PROVIDED TEXT:

######

Let’s see, Shoestring Theories is number 2269 in memoirs on Kindles…51289 in print, with zero marketing. Get to Amazon.com and buy that already! I have a marketer. I have about a million ideas on how to do it, and my life is moving too fast to catch a breath, let alone harness and develop an idea. Reality is I am kind of sick of me, and I am slow to communicate. So I have rested up, after an awesome trip home, where I was reunited with friends and family I hadn’t seen in at least 4 1/2 years. What’s humbling about the whole experience is the love and support, from people I screwed over, trusts I abused, and welcomes I wore microns thin, so much so that ants fell straight through.
That all said, one of the more satisfying things I have just launched from the shoreline of concepts into the ever-deepening ocean of pen to paper status, or data to hard drive, is getting Mind Shrapnel up and running. After all, I have plenty of time for that. For the few of you I am talking to, have patience, I need to get my plan together and then spend some time with other creative people who write with purpose. One is a guy I met at a halfway back a long, long time ago, who stayed clean this whole time while I took a path that melted GPS circuitry just enough to detour me everywhere but my destination. Since I was just home in the Burgh, detours may be a running theme for a minute or two.
The other person, whether she realizes it or not, is helping me get through writer’s block, and I am going to put it out here as a serial blog, a back and forth prose type thing between two strangers going through similar relationship issues. The cool thing about it is the fact that there is no direction, I write one, she writes one back, not an answer, but drawing some inspiration from the previous writer’s words. Confusing, maybe, but I’m launching that tomorrow I am thinking.
Which brings me to what I was really going to write about, status.
It’s weird living in South Florida. People spend $600,000 on a swimming pool and backyard kitchen. People are judged by material things. They travel the globe to experience life, but only the places with a Ritz-fucking Carlton, because well, you can’t get too in touch with reality. Certainly native people, living in conditions beyond ghastly would just fuck up that wanderlust. I’m thinking of opening a restaurant where I only serve a party of 4 max. $20,000 per couple. Maybe dredge up my infamous, once a year, heart attack inducing hot dog of pure gluttony…the one that is wrapped in bacon, then deep-fried. Except before I batter dip it, it needs stuffed with foie gras, then topped with Kobe beef chili, Cheez Whiz, creme fraiche (to class it back up after using the Whiz) and homemade Fritos, the corn picked by some illegal immigrant, stone ground by a family member of the illegal…I’ve said too much.

######

DATA SEGMENT:
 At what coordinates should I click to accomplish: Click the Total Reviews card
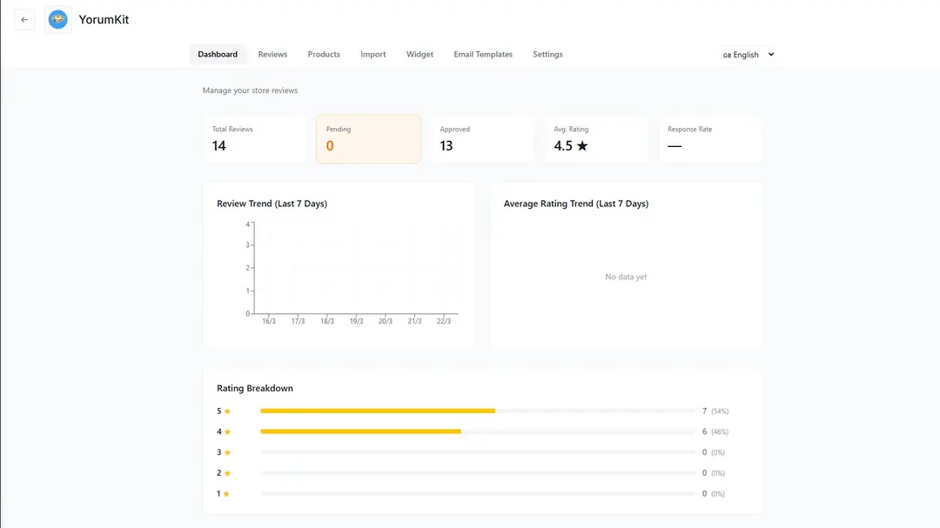254,138
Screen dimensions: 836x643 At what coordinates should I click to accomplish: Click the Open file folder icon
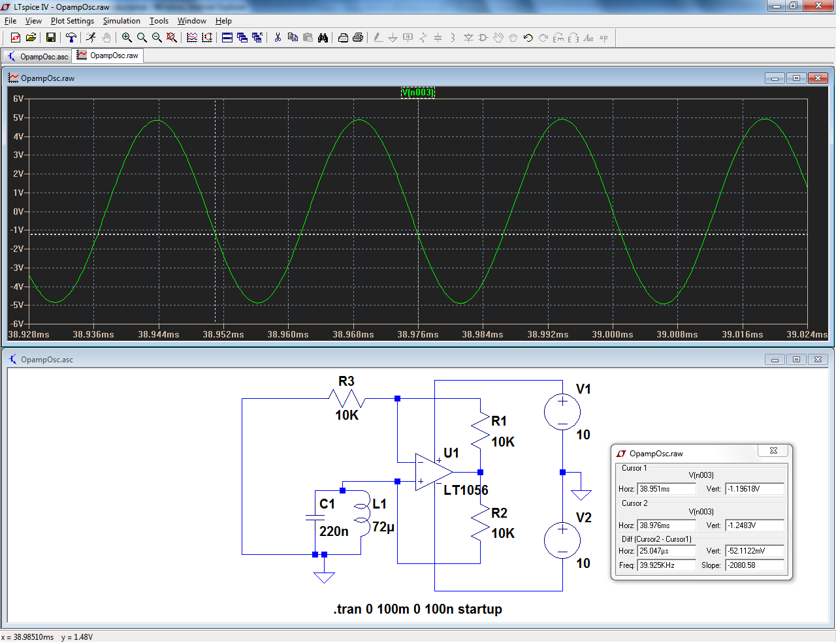(31, 38)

######

THINGS TO DO:
1/ Could you quote the blog post on Shoestring Theories and South Florida status from "The other person, whether" up to and including "write about, status."?
2/ What comes next in the blog post on Shoestring Theories and South Florida status? Continue it from its final sentence.

RESPONSES BY ITEM NUMBER:
1/
The other person, whether she realizes it or not, is helping me get through writer’s block, and I am going to put it out here as a serial blog, a back and forth prose type thing between two strangers going through similar relationship issues. The cool thing about it is the fact that there is no direction, I write one, she writes one back, not an answer, but drawing some inspiration from the previous writer’s words. Confusing, maybe, but I’m launching that tomorrow I am thinking.
Which brings me to what I was really going to write about, status.

2/
Point is, this journey in life, where all I want is to get to downtown, but I am stuck in Carnegie for 3 hours, I’ve gained perspective. I’ve tried to fill up the void in my heart, that place where understanding is realized, with a mental mishmash of artificial joys. We are shown happiness is a killer body, so women starve themselves when they were gorgeous in the first place. If you’re not hot, defined by fashion, tv, pop music and movies, well then, you must be a terrible person. I have news for you though, I don’t need to see your pelvis, I don’t want it cutting me if something ever happens. People die chasing a lie. I don’t give two shits who made your purse, how much your shoes cost, or where you got your ‘work’ done. I’m not going to shoot steroids to get big. and destroy my kidneys eating 2 grams of protein per pound of body weight.
I chased it all. I get it. I’ve had a lot in my life before too. I’ve had beautiful women who feel ugly, I’ve met flawless people who are disgustingly arrogant and hollow. I’ve been well off, had a bunch of stuff. Yet, nothing changed, that hole inside didn’t fill, it got torn wider. Over and over, I chased artificial happiness, in women, in cars, in nice clothes, and most certainly heroin. For me, the selfish, asset chasing, emotion erasing dick head almost killed me. The whiny bitch boy who cried about what he didn’t have turpentined his surroundings into an empty canvas, where my problems were the sole focus. Yes, I made a noun a verb. Artistic license.
I endeavor to be selfless daily. It starts with being grateful for another sunrise, another breath, the ability to have all my senses function, to have an army of love behind me, and more importantly, inside me. I don’t need to impress anyone with a shirt that costs more than a family of four spends on food for a week. Shit is made out of cotton, that logo means dick all. In fact, given the fact some 7-year-old in Paraguay made it at the end of his 14 hour, $0.75 shift, that would make me a supporter of greed, a cog keeping the system churning and ultimately, retarded because I’d believe a tiny embroidered square makes me a better human being than the next guy in his plain white t-shirt.
When I am grateful, I see what others don’t have, and when opportunity to help rings the doorbell, the door is already open. That not only keeps me clean and sober, it keeps me full of joy.